Una presentazione della fede centrata sulla
soddisfazione di esigenze soggettive ha coagulato una massa disarticolata di
persone avvezze a selezionare ambienti, sacerdoti ed esperienze in base ai loro
gusti o capricci. Ma un naufrago non sceglie la tavola a cui aggrapparsi:
afferra quella che la Provvidenza gli offre. Dal punto di vista morale, la
società odierna affoga in un oceano di melma e sterco; gli individui che la
compongono, tuttavia, continuano a fare gli schizzinosi. La salvezza eterna non
è la carta del ristorante; che piaccia o no, la via è una: conversione, preghiera,
Messa, confessione, osservanza dei Comandamenti, lotta al peccato e pratica
delle virtù evangeliche. E non si va alla Messa dove c’è il prete simpatico, le
canzonette alla moda e un gioviale clima da ritrovo mondano: si va là dove si è
moralmente certi che il Sacrificio della Croce sia realmente rinnovato. Se il
latino ti richiede uno sforzo, fàllo: non sei forse pronto a farne di ben più
gravosi per scopi molto meno vitali? Chi ha detto che evitare l’Inferno non
debba costare la minima fatica?
In realtà i giovani amano le sfide; ma ci vuole pur
chi le proponga loro con convinzione. Quelli che vengono in chiesa solo quando ci
sono i loro canti o celebra “il loro prete” (che regolarmente svicola sulle
questioni morali o è di ampie vedute in campo sessuale) inevitabilmente
andranno a convivere; poi, se si sposeranno, divorzieranno, si riaccoppieranno
e via dicendo… cioè saranno sempre infelici e rischieranno pure la dannazione
eterna. Ma il gruppo giovani andava a gonfie vele, vescovo e parroco gongolavano di
soddisfazione e, nel caso, chiudevano un occhio – o tutti e due. Chi ha mai
verificato se quei ragazzi così attivi ed entusiasti avevano effettivamente la
fede e si sforzavano di vivere secondo le esigenze della vocazione cristiana?

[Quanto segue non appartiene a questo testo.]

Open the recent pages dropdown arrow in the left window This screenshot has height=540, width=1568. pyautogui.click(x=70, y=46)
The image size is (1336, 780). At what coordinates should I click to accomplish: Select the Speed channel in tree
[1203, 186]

Per farlo, però, avrebbero dovuto almeno conoscerle… Come potranno mai avere un
cuore sufficientemente puro per fissare lo sguardo sul volto di Gesù
trasfigurato onde assorbirne la luce e la bellezza? Che orrendo destino:
campare tutta una vita senza fare mai quest’esperienza!

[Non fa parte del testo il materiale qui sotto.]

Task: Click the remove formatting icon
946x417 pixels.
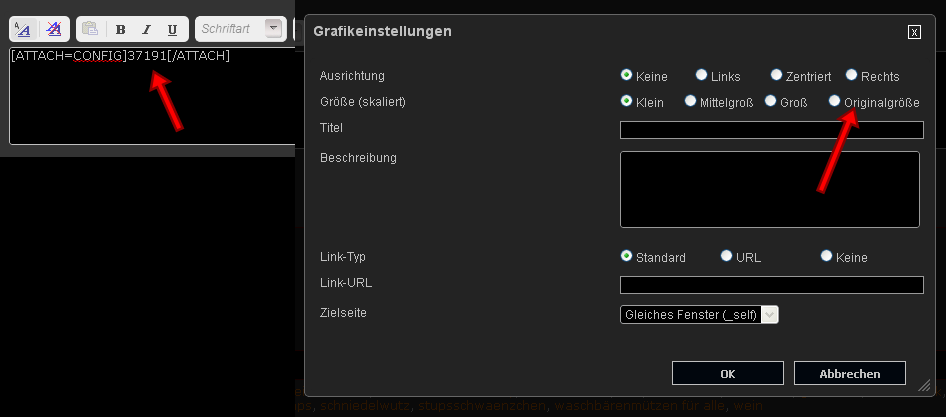Action: pos(54,29)
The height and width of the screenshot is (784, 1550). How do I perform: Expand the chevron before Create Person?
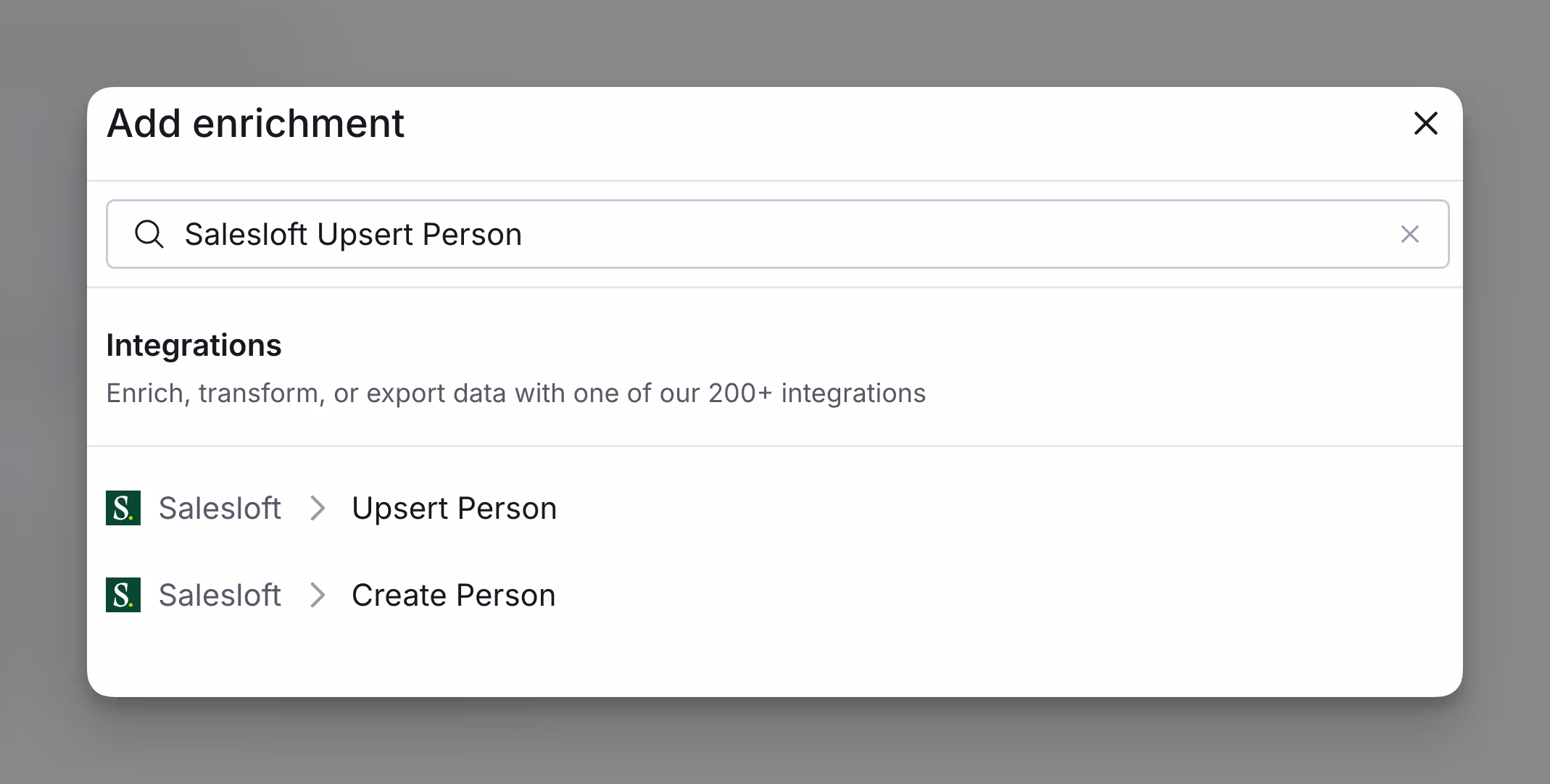[x=317, y=595]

Saliamo, saliamo sulla santa montagna e trasciniamo
con noi quelli che amiamo. All’inizio, forse, si sentiranno un po’ a disagio,
ma col tempo, se hanno una coscienza retta, si abitueranno all’altitudine e saranno
conquistati. L’uomo è fatto per Dio – e Dio non è un’idea (tanto meno una di
quelle oggi più in voga). Non è giusto promettere beni spirituali eccelsi senza
indicare i mezzi per raggiungerli, come se la pace e la gioia del Vangelo
fossero accessibili a chi vive stabilmente nel peccato e non ha alcuna
intenzione di venirne fuori. Così non si fa altro che provocare pericolose
illusioni e conseguenti frustrazioni, lasciando le persone completamente
indifese di fronte ai pericoli di questo mondo, in cui i demoni scorrazzano
ormai indisturbati. Chi invece sta sul monte non sarà raggiunto
dall’inondazione di fango che si sta riversando sul pianeta. Da lassù si vede
il male standone a debita distanza; se si scende, è solo per chiamare chi
annaspa nel gorgo e tendergli la mano. Questa è misericordia.